**Цитируемый текст**
Почему именно время воспринимается в пространственных категориях, а не наоборот7 Опыт восприятия пространства предстает как более простой и естественный по отношению к опыту восприятия времени. В самом деле, пространство постигается эмпирически, в процессе непосредственного чувственного восприятия, время — умозрительно37: переживать и осваивать пространство — в компетенции наших органов чувств; переживать и осваивать время — в компетенции нашего сознания38 Человек осознает пространство постольку, поскольку он может в нем перемещаться, т. е. он соотносит свой перцепционный и кинетический опыт; возникающие при этом представления о пространстве могут затем как-то обобщаться, опыт восприятия конкретного пространства распространяется на пространство вообще. Восприятие времени, между тем, в принципе абстрагировано от непосредственного, чувственного восприятия — постольку, поскольку человек не может произвольно менять свое положение во времени (подобно тому, как он это делает в пространстве), — и предполагает, следовательно, существенно более высокий уровень абстракции. Итак, опыт восприятия пространства предстает как первичный в гносеологическом отношении39; соответственно, он может определять восприятие времени — время может осмысляться как пространство40. Очевидно, вообще, что пространство и время предстают в на-

шем сознании как соотносимые явления (категории, формы бытия). Они как бы изоморфны и могут быть уподоблены друг другу: так, в частности, если пространство наполнено предметами, то время наполнено событиями, ориентация в пространстве (правое — левое) соответствует ориентации во времени (до — после), и т. п.; соответственно, они легко перекодируются друг в друга. Основная разница между пространством и временем проявляется в их отношении к человеку как воспринимающему субъекту: пространство пассивно по отношению к человеку, тогда как человек активен относительно пространства; напротив, время активно по отношению человеку, тогда как человек пассивен в отношении времени. В самом деле, человек более или менее свободно перемещается в пространстве, оказываясь то в одном, то в другом месте. Напротив, время перемещается относительно человека, и он оказывается, тем самым, то в одном, то в другом времени; так, он оказывается в том времени, которое раньше рассматривалось им как будущее и которое для него становится настоящим — поэтому, между прочим, время естественно ассоциируется с движением и при этом с движением в одном направлении41. Если бы человек мог перемещаться во времени, подобно тому, как он перемещается в пространстве, — или, напротив, если бы пространство перемещалось относительно человека, подобно тому, как относительно него перемещается время, — между историей и географией, по-видимому, не было бы принципиальной разницы.

**Исходные данные**
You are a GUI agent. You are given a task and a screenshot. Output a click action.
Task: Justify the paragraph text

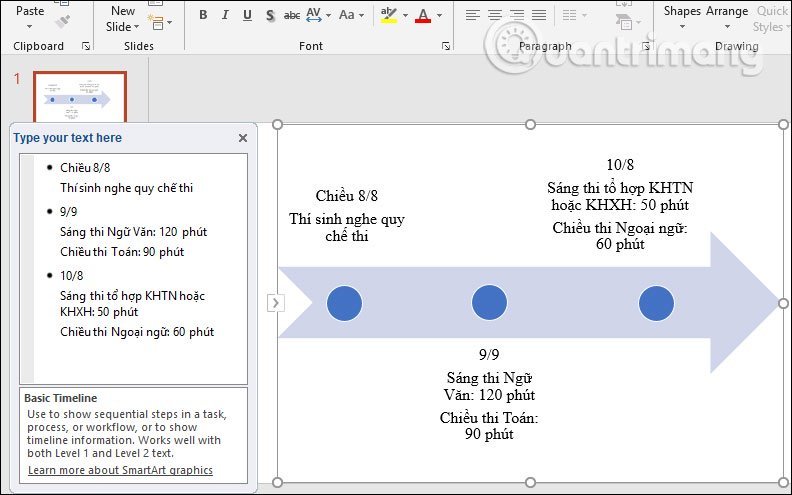pyautogui.click(x=539, y=15)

**Задание**
Что, согласно тексту о восприятии пространства и времени, отвечает за переживание и освоение времени? Данные представляют собой самостоятельный материал, отдельный от текста.

**Решение задачи**
Переживать и осваивать время — в компетенции нашего сознания.